(April 12, 2016) – We live in a complicated world, which is why Armstrong launched an ongoing Campus Conversation series to create a safe space for students, faculty and staff to address complex issues.
“Big issues trigger big emotions,” said Armstrong President Linda M. Bleicken. “It’s important to talk together, as a campus community, about major issues that affect all of us.”
Presented jointly by the Office of the President, the Office of the Provost and the Office of the Vice President of Student Affairs, each Campus Conversation has attracted a diverse mix of students, faculty and staff. Lunch is provided, and engagement is encouraged. Attendees at each event are invited to ask questions, either via text or in person, about the topic at hand.

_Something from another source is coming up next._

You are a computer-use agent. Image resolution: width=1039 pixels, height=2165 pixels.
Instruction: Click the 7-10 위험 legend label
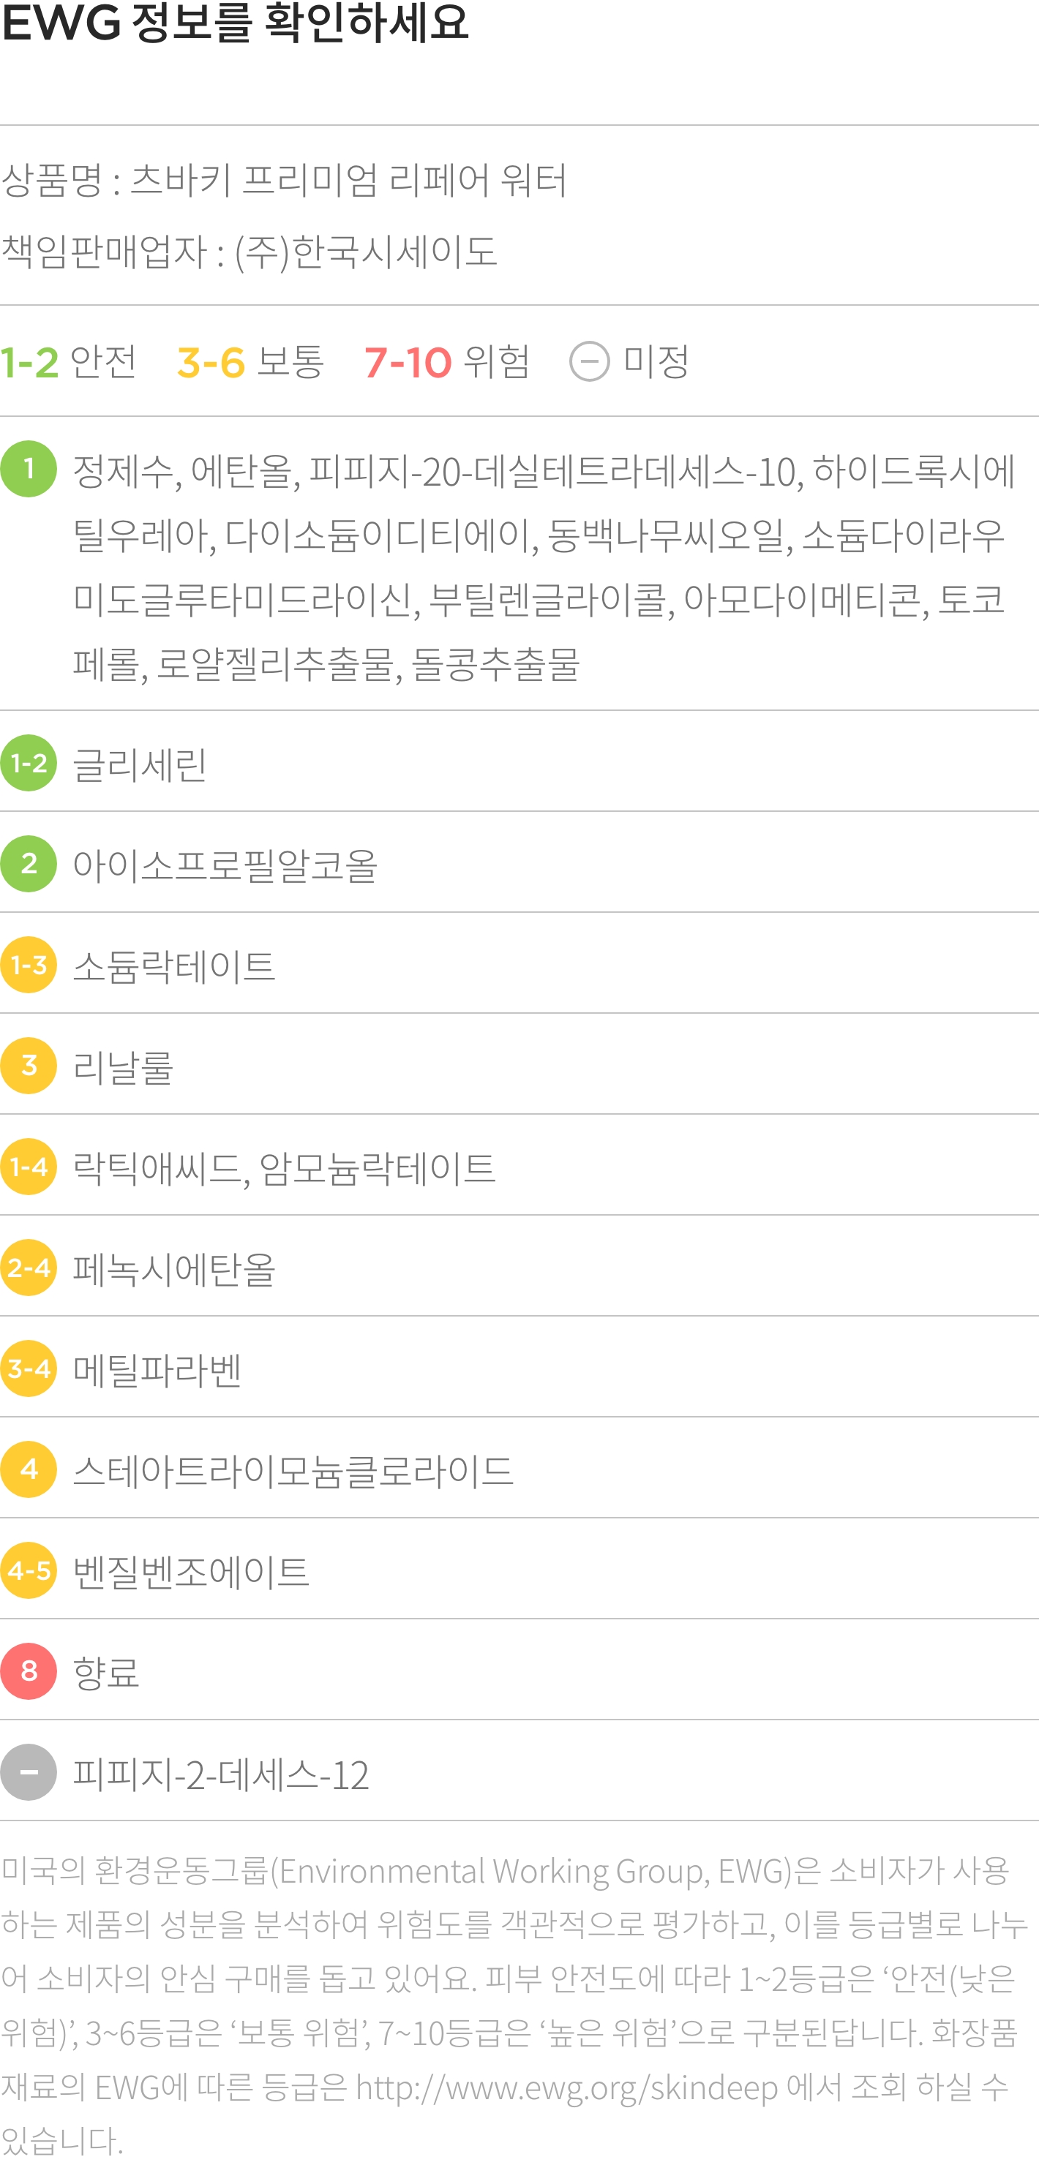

The Campus Conversation series kicked off in December with “Talking About #Mizzou,” an in-depth discussion about questions raised on the University of Missouri campus about race and racism in America. A panel of Armstrong faculty and staff offered timely information and addressed audience questions.
“This is a safe space to say what you want to say,” Vice President of Student Affairs Dr. Georj Lewis told the audience at the Ogeechee Theater. “We all need to listen and learn from one another.”
In January, the topic was “Fear: Why are We Afraid?,” which sparked a wide-ranging discussion about everything from terrorism to crime. Exploring the way the fear can be manipulated, either for profit or to boost media ratings, the event examined the underlying cultural and biological roots of fear.
The campus-wide dialogue continued with a two-part series dedicated to race. In March, Dr. Consuela Ward, an accomplished diversity speaker and educator, led a provocative discussion about race in America, focusing on constructive ways to heal and to move forward as a nation. In late April, James Loewen, the author of Lies My Teacher Told Me: Everything Your American History Textbook Got Wrong, expanded the conversation even further, inviting audience participation and constructive dialogue.
“Our Campus Conversations have been meaningful and thought-provoking,” said President Bleicken. “They have created a safe environment for the campus community to engage in a dialogue, ask questions and learn from one another. These campus community forums are inspiring ongoing conversations among smaller groups, an encouraging outcome. We look forward to continuing our Campus Conversation series during the 2016-17 academic year.”